[Stored items]
►

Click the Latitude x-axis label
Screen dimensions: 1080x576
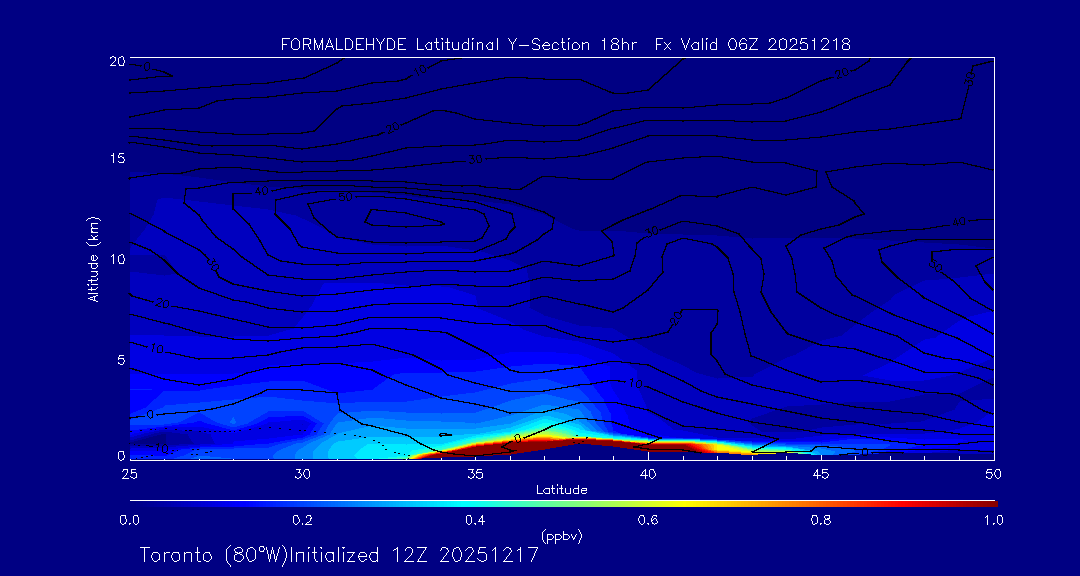click(x=562, y=490)
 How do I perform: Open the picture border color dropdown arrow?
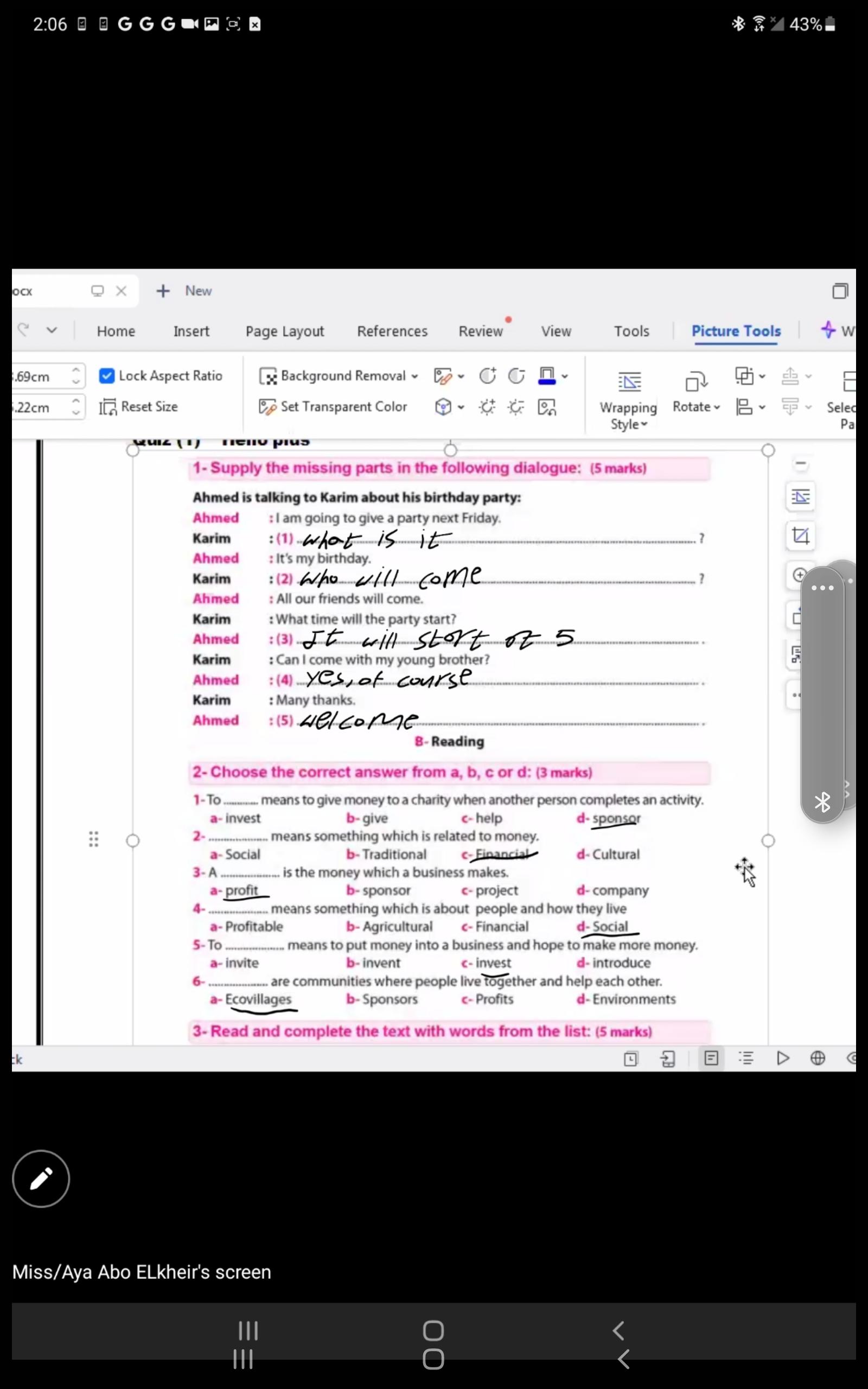click(565, 377)
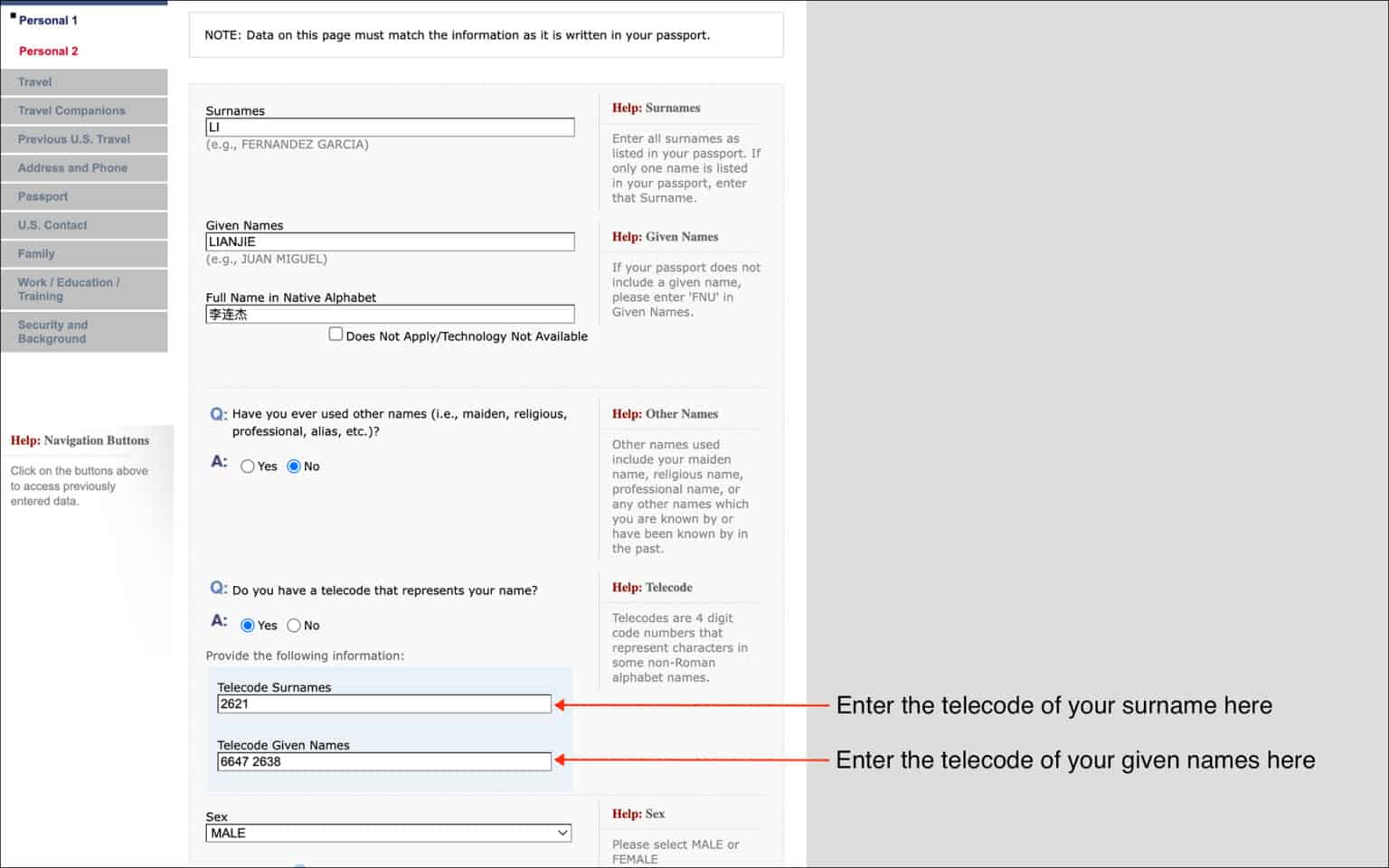Open the Personal 2 section

tap(48, 51)
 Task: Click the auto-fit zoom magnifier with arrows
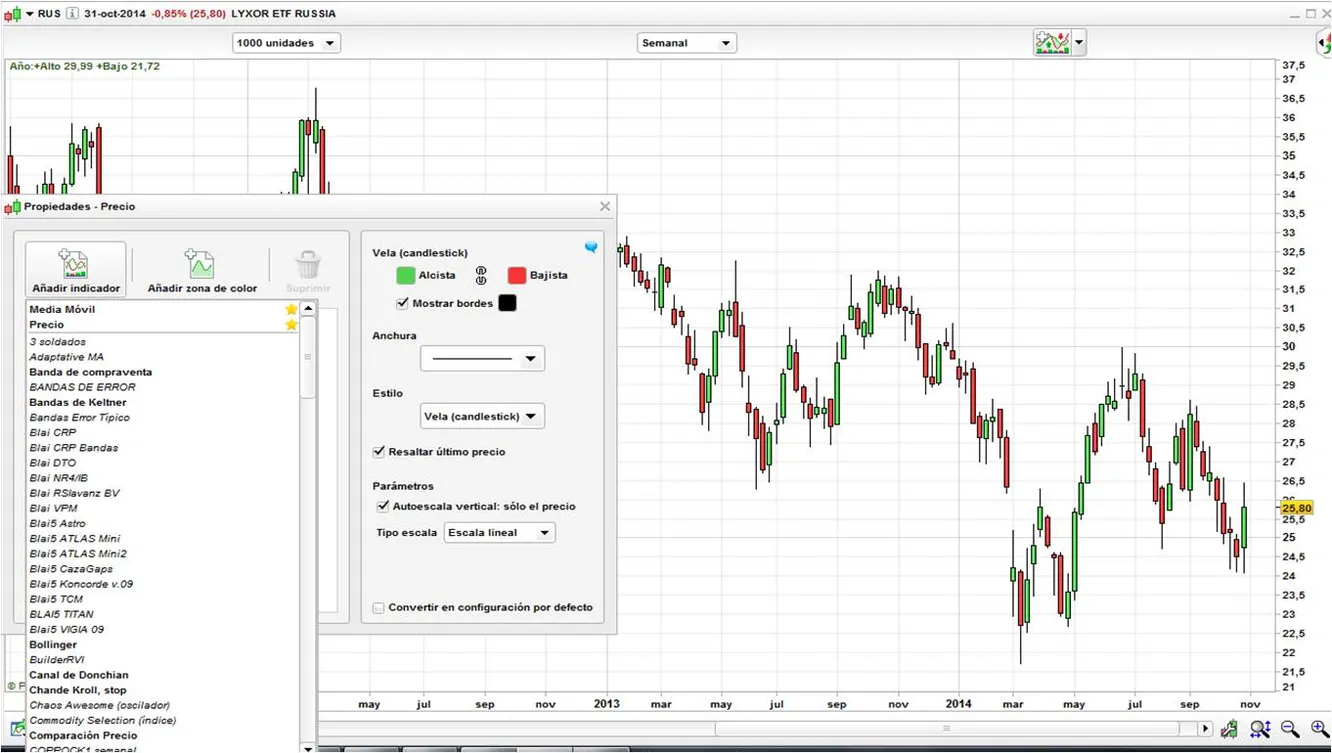(x=1259, y=730)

◄

#### Work task:
All the lines above need to be repeated exactly, with no pictures carried over.

#### Output of the task:
Click the Latitude x-axis label
Screen dimensions: 1080x576
click(x=562, y=490)
 How do I perform: Open the picture border color dropdown arrow?
click(565, 377)
Open the Personal 2 section

tap(48, 51)
 Task: Click the auto-fit zoom magnifier with arrows
(x=1259, y=730)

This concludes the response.